Je rentrai au journal. La direction régionale m’appela et me tint la jambe une bonne heure. Lorsque je raccrochai, Anita me passa le Commissariat. Fabre avait sa voix des mauvais jours.

— Où est Papy ?

— Sur la touche…

— Ah merde !

— Les grands esprits se rencontrent…

— … Sur les chemins de la bêtise.

— C’est pas à ça que je pensais.

— Toujours le palpitant ?

— Je n’ai pas eu droit aux confidences, mais on le dirait bien. (Je soupirai. Fabre répéta merde.) Vous avez quelque chose ?

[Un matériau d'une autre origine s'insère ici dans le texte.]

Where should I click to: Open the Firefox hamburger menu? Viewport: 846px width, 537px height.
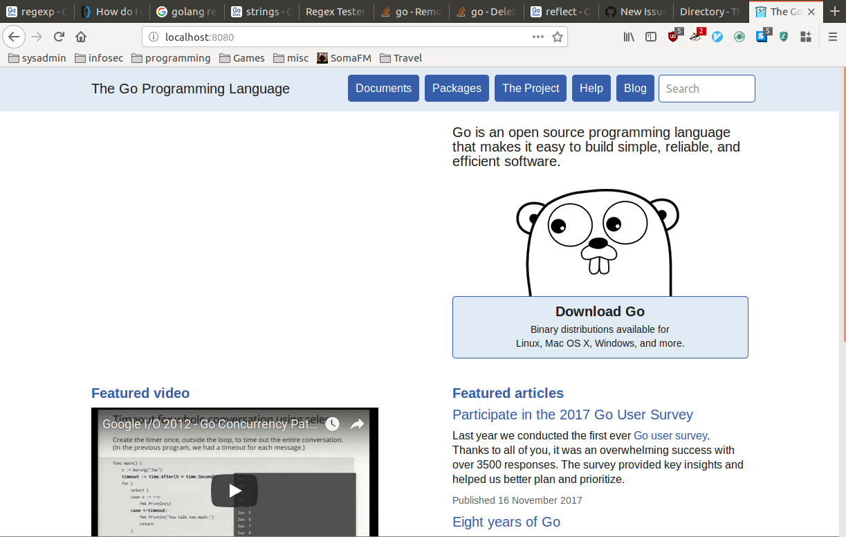pos(832,36)
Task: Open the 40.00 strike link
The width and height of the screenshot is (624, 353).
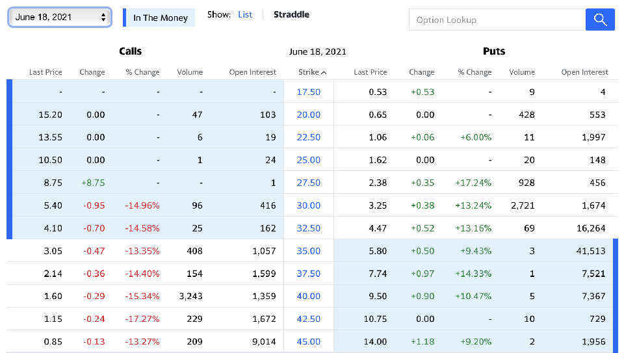Action: tap(309, 296)
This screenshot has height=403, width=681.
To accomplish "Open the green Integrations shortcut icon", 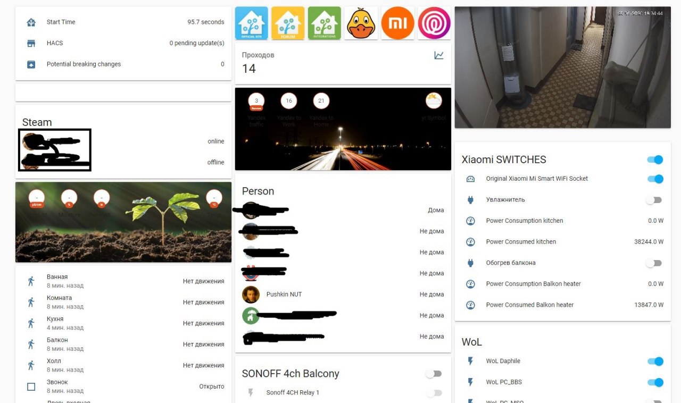I will (x=325, y=23).
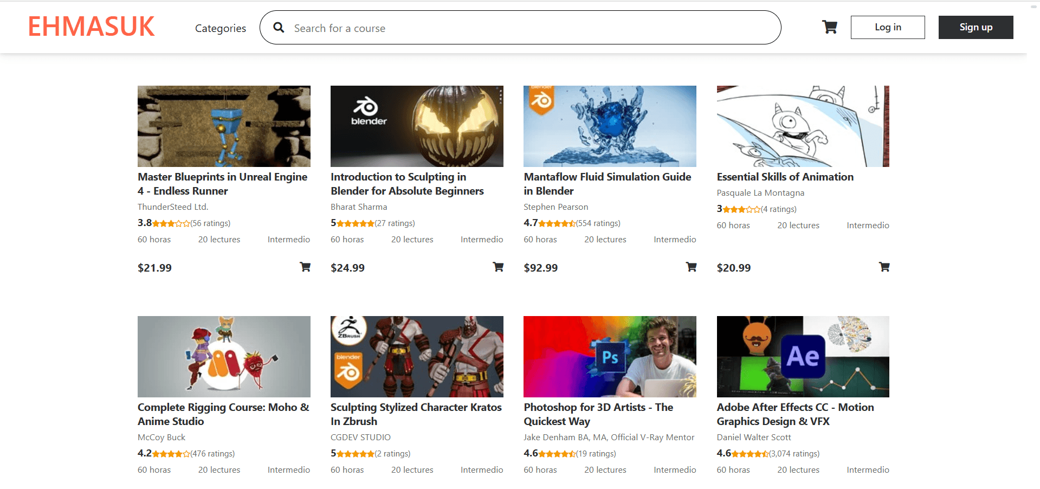Click the Photoshop for 3D Artists thumbnail

point(610,356)
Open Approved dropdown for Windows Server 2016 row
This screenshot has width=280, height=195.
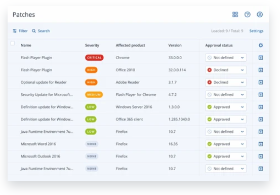pyautogui.click(x=226, y=107)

— Moi, rien, déclara Fabre. Vous n’êtes pas au courant ?

— Au courant de quoi ?

— Une autre bonne femme vient de se faire suriner. Elle était descendue acheter le journal et des cigarettes. Le type lui a fait un des plus beaux décolletés que j’aie jamais vu.

Je reconnus le ton cynique qui est souvent la marque du vieux poulet. La plupart du temps, ça leur tenait lieu de blindage. Les pires étaient ceux qui accueillaient la mort avec indifférence. Je n’en avais pas compté beaucoup. J’allumai une cigarette, me raclai la gorge tout en ouvrant le canard. Mon papier faisait deux colonnes en page locale et la photo avait une précision cruelle.

— Elle a une chance de s’en tirer ?

— Pas la moindre. Le type l’a saignée comme un goret. Elle est morte.

— Ah, merde.

— Je vais au Tribunal. Ça vous dirait d’en être ?

Ça ne me disait rien, mais pas moyen de faire autrement ! J’indiquai à Anita où elle pouvait me joindre. Elle me dit qu’elle m’attendait pour déjeuner. Je pris Dizzie Mae sur le parking et me rendis au TGI. Le briefing avait lieu chez le Proc’. Je me fis petit dans un coin. Il s’était remis à pleuvoir, et je regardai l’eau ruisseler sur les grandes vitres. Il faisait à peu près aussi sombre dehors que dedans. Je ne pris presque pas de notes. Fabre fit passer des photos polaroid de la deuxième victime. J’avalai un peu de salive. Louviers, la jeune juge d’instruction en jeans et bottines mauves, à qui je les tendis me tapa une cigarette.

— Bon sang, dit-elle à mi-voix.

— Pas loin de six litres, murmurai-je.

Je n’avais pas envie de faire le malin. Je me sentais aussi vaillant qu’une fourmi écrasée. L’assassin était un dingue. Les assassins ? C’était le boulot des flics. Le Procureur m’adressa la parole. Il avait soixante ans et une réputation de sévérité parfaitement justifiée. Je n’y trouvais rien à redire.

— Nous jouons la transparence, Cavallier.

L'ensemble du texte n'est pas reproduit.